DATA TO PROCESS:
▶

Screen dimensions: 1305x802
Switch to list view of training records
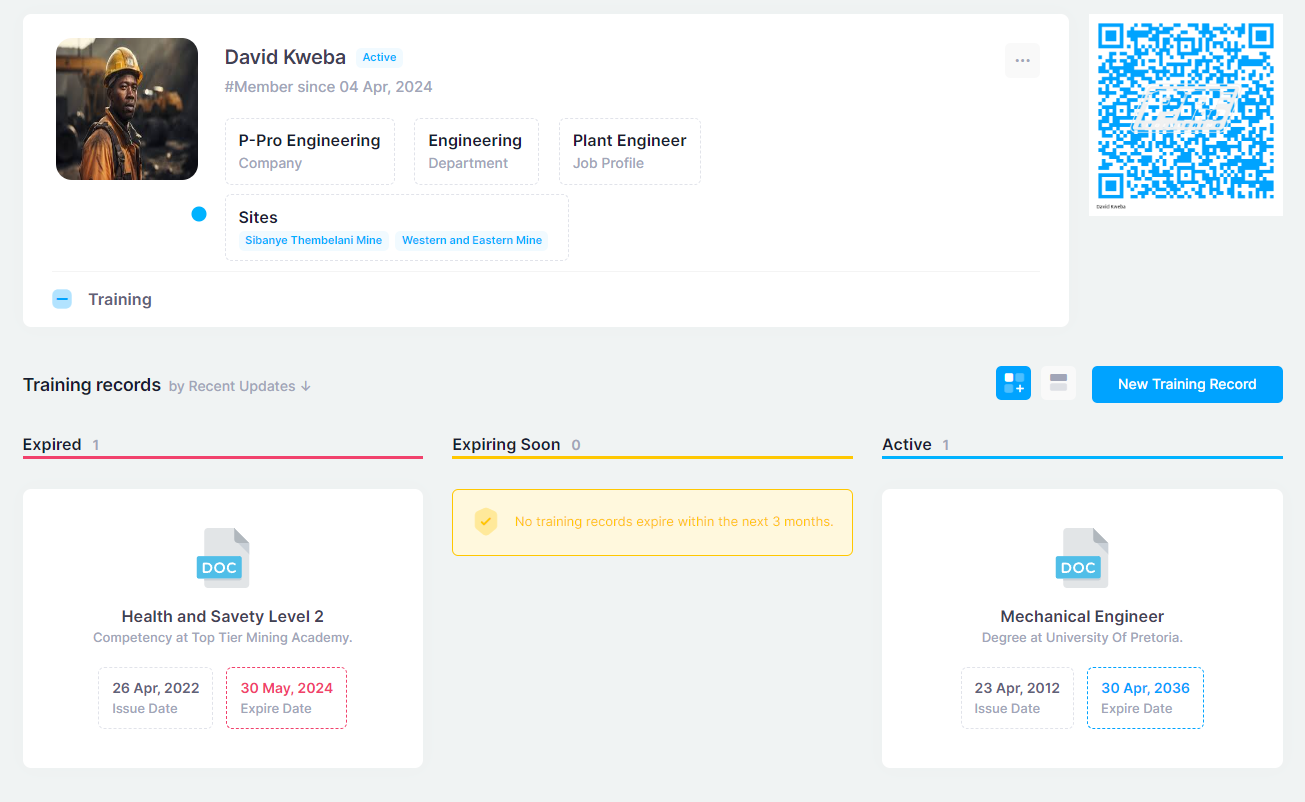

◀
▶

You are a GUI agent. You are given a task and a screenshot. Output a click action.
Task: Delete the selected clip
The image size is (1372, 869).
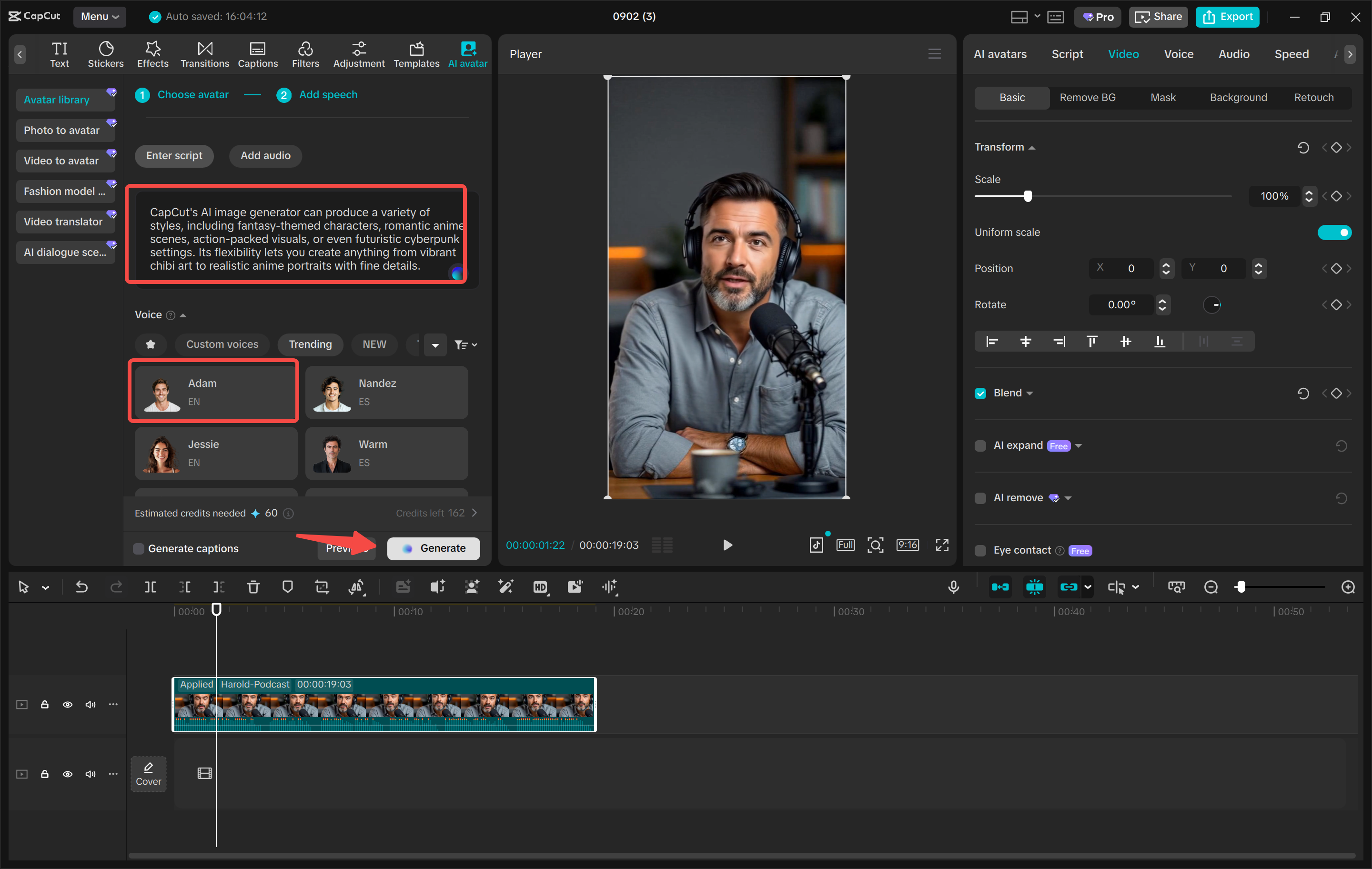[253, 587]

◀

YOUR TASK:
Reproduce the lines of the listing word for word, starting with the line containing "Screen dimensions: 1305x802" and ending with the line containing "Switch to list view of training records", with both of those lines included.

TASK RESULT:
Screen dimensions: 1305x802
Switch to list view of training records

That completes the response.